◆ HAL YANG DIHARAPKAN
Tulis lagi potongan artikel tentang Cagar Alam Tanjung Panjang, mulai dari kata-kata yang memuat "Japesda merupakan organisasi" dan berhenti setelah "kawasan cagar alam.". Tukar "restorasi" dengan "pemulihan".

---------- BAGIAN PILIHAN

Mongabay.co.id

Polemik Cagar Alam Tanjung Panjang: Tambak hingga TORA [Bagian 1]

 

 

Kamis pagi, 2 Mei 2019. Sekitar 40-an warga di Desa Siduwonge, Kecamatan Randangan, Kabupaten Pohuwato, berkumpul di kantor desa. Mereka adalah petani tambak; bandeng dan udang, yang sebagian besar berada di kawasan Cagar Alam Tanjung Panjang.

Kedatangan mereka ingin bertemu Tim Inventarisasi dan Verifikasi Penguasaan Tanah dalam Kawasan Hutan atau disingkat Tim Inver PTKH. Ketidakpastian masa depan membuat mereka gelisah sekaligus membawa berkas untuk diverifikasi, berupa foto kopi kartu tanda penduduk, kartu keluarga, bukti pajak, dan kwitansi jual beli lahan.

Tujuannya memohon, tanah mereka yang berada di kawasan Cagar Alam Tanjung Panjang, bisa dilepas melalui skema Tanah Objek Reforma Agraria [TORA]. Jumlah petani tambak yang tercatat di Desa Siduwonge sebanyak 283 orang dan bisa saja bertambah.

“Adanya sosialisasi TORA, petani ingin tanah mereka bisa dilepaskan. Satu orang maksimal mengusulkan 5 hektar lahan. Jika melebihi batas maksimal, menggunakan nama istri atau anak,” ungkap Renal Husa, pendamping Japesda di Desa Siduwonge.

Japesda merupakan organisasi lingkungan di Gorontalo yang mendampingi masyarakat Siduwonge untuk restorasi hutan mangrove. Renal mengatakan, informasi yang masyarakat tahu tentang TORA sebatas bagi-bagi tanah untuk disertifikat dalam kawasan cagar alam.

Baca: Hutan Mangrove di Cagar Alam Tanjung Panjang Kritis

 

Hutan mangrove yang memberi dampak positif bagi kehidupan manusia. Foto: Junaidi Hanafiah/Mongabay Indonesia

 

Dalam surat keputusan Gubernur Gorontalo Nomor 431/21/XII/2017 tentang Pembentukan Tim Inventarisasi dan Verifikasi Penguasaan Tanah dalam Kawasan Hutan, untuk Kabupaten Pohuwato, ketuanya adalah Kepala Dinas Lingkungan dan Kehutanan Provinsi Gorontalo. Sekretarisnya, Kepala Kantor Wilayah Badan Pertanahan Nasional Provinsi Gorontalo.

--------------------
---------- DATA TERSIMPAN

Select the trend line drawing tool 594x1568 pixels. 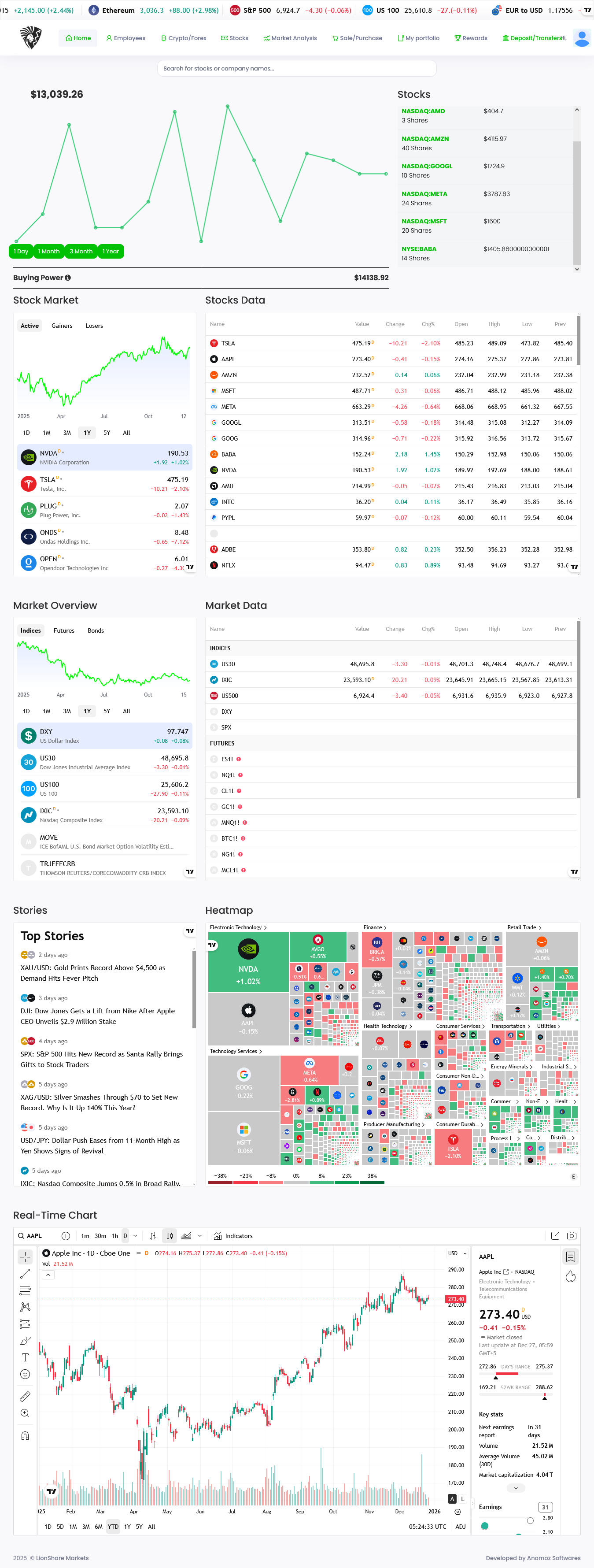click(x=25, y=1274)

--------------------
---------- DATA TERSIMPAN

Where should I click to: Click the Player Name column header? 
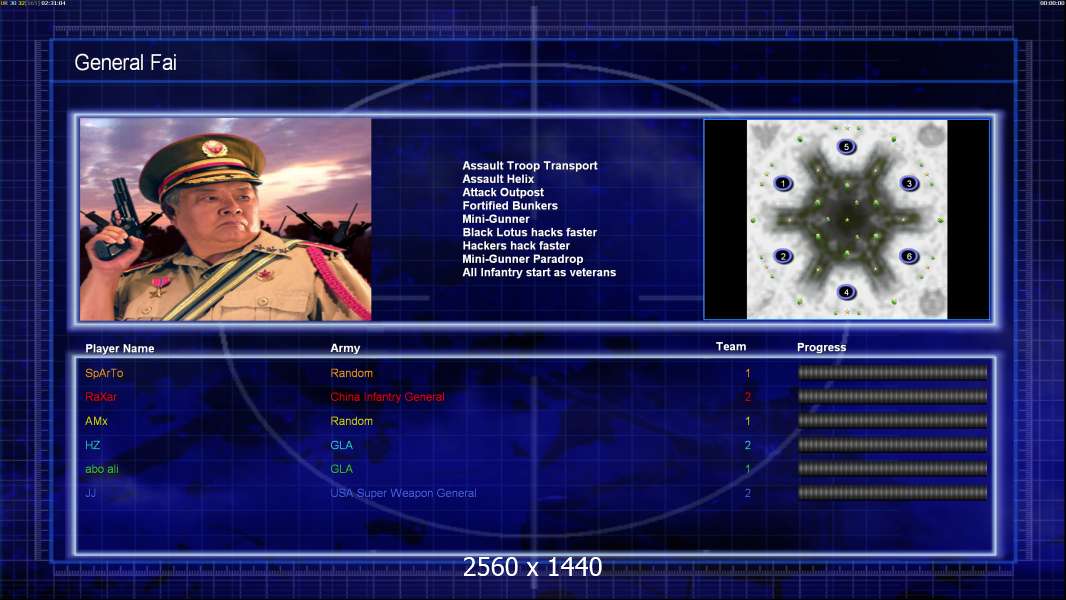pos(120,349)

--------------------

◆ PENYELESAIAN MASALAH
Japesda merupakan organisasi lingkungan di Gorontalo yang mendampingi masyarakat Siduwonge untuk pemulihan hutan mangrove. Renal mengatakan, informasi yang masyarakat tahu tentang TORA sebatas bagi-bagi tanah untuk disertifikat dalam kawasan cagar alam.